AMD can cause blindness and is known to have both genetic and environmental risk factors.
Previous research found that a mutation in the gene for complement factor H (CFH) and a mutation
in the gene LOC387715 are associated with AMD.

In the new study, researchers at Brigham and Women's Hospital and Harvard Medical School in
Boston compared 457 men and women with AMD to 1,071 people without the eye disease.

Overall, people with two mutated copies of CFH and LOC387715 were 50 times more likely to
develop age-related macular degeneration than those with two normal copies of each gene.

The results are published in the January issue of the journal Archives of Ophthalmology.

The study also found that non-obese people with two mutant copies of the CFH gene were four
times more likely to develop AMD than non-obese people with two normal copies of the CFH gene.
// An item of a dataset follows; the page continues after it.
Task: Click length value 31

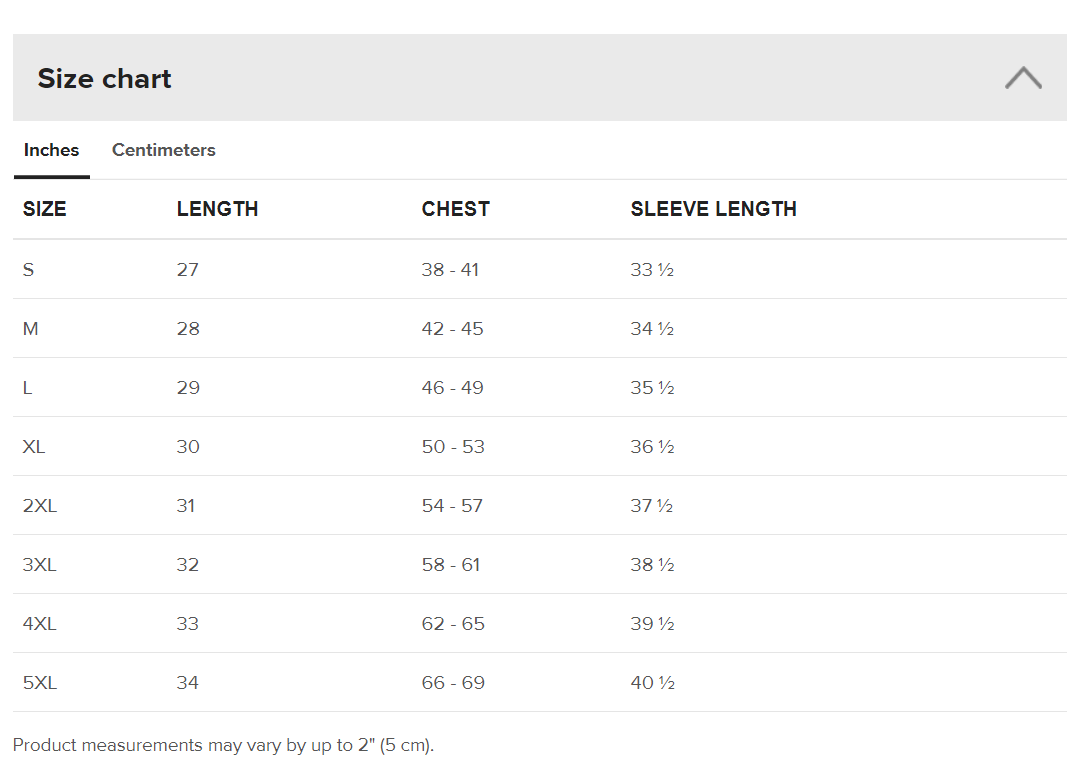Action: [x=185, y=506]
If
people with two mutant copies of the CFH gene smoked, their risk for AMD was 8.69 times greater
than nonsmokers with two normal copies of CFH. Obese people with two mutant copies of CFH were
12 times more likely to develop AMD than non-obese people with normal copies of CFH.
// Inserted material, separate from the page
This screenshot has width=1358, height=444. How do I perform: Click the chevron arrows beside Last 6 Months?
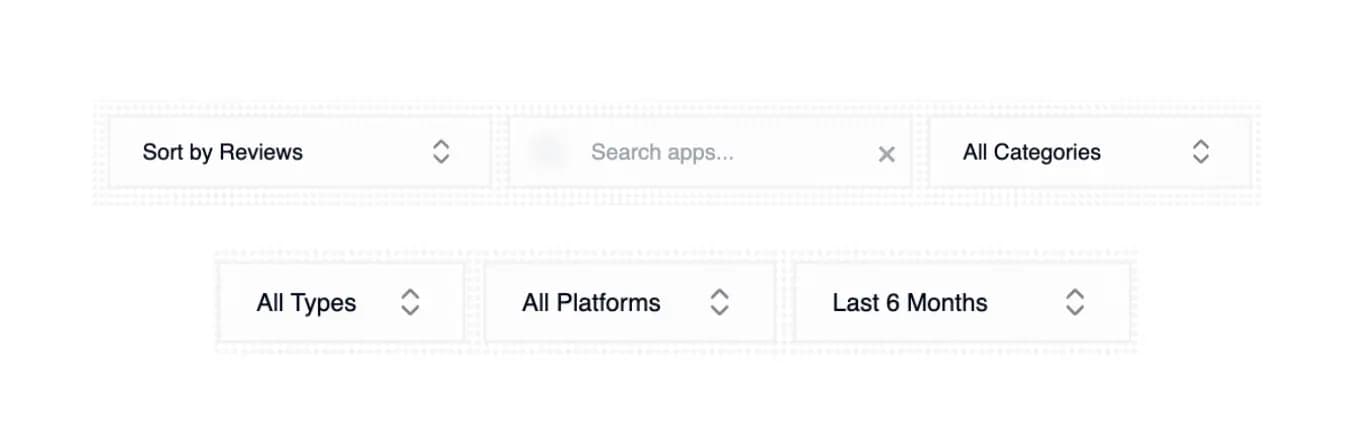tap(1075, 303)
Nonsmokers with two mutated copies of LOC387715 were 6.3 times more likely to develop AMD
than nonsmokers with normal copies of the gene. Smokers with two mutated copies of that gene
were 22.47 times more likely to develop AMD than nonsmokers with two mutated copies of
LOC387715.

"Elucidation of these modifying risk factors may increase understanding of disease pathogenesis and
suggest lifestyle changes that may prevent AMD or delay the disease onset in carriers of
predisposing genetic variants," the study authors wrote.

Other lifestyle risk factors for AMD -- such as regular aspirin use, fruit intake, fatty acid ratios and
alcohol consumption -- did not seem to interact with the genetic risk factors, the researchers said.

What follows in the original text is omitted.